### Your task
Copy task for the material below: print the line with "Instruction: Pan Street" and every line after it to the end, exactly as written, without the pictures.

[Opening Data records section]

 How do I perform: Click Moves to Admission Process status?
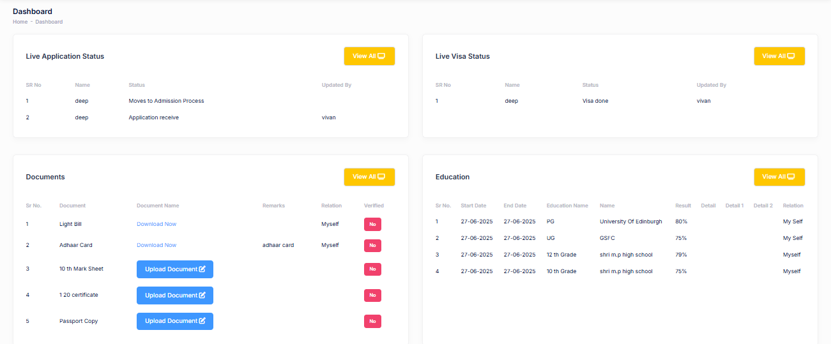point(166,101)
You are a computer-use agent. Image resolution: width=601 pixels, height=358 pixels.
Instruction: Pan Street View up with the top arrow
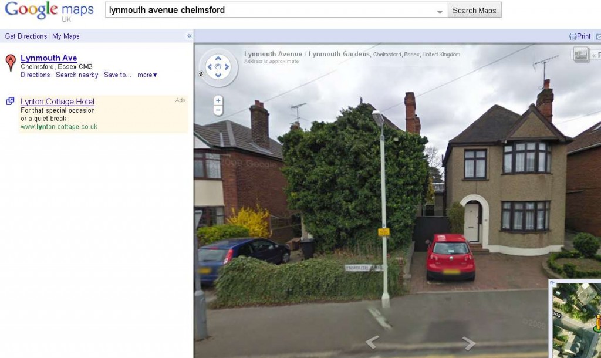pyautogui.click(x=218, y=58)
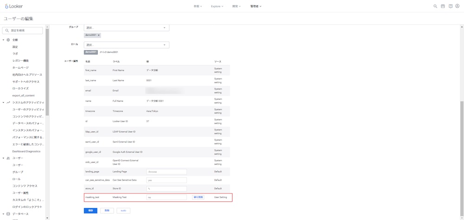This screenshot has width=464, height=220.
Task: Open the Marketplace storefront icon
Action: coord(443,6)
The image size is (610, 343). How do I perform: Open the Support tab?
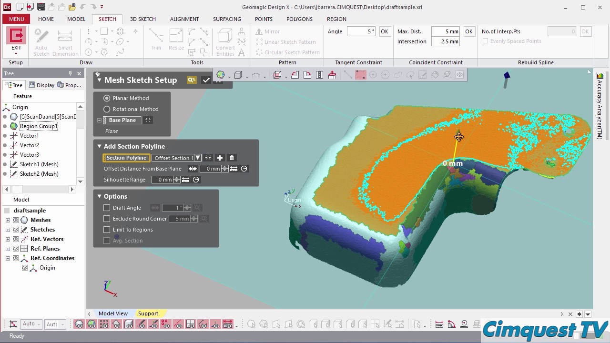tap(148, 313)
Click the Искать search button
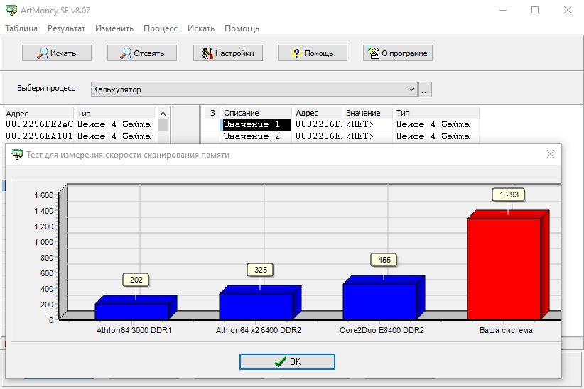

[Closing Data records section]

### Result
Instruction: Pan Street View up with the top arrow
pyautogui.click(x=218, y=58)
This screenshot has width=464, height=220.
Task: Open the Marketplace storefront icon
Action: coord(443,6)
The image size is (610, 343). How do I perform: Open the Support tab?
tap(148, 313)
Click the Искать search button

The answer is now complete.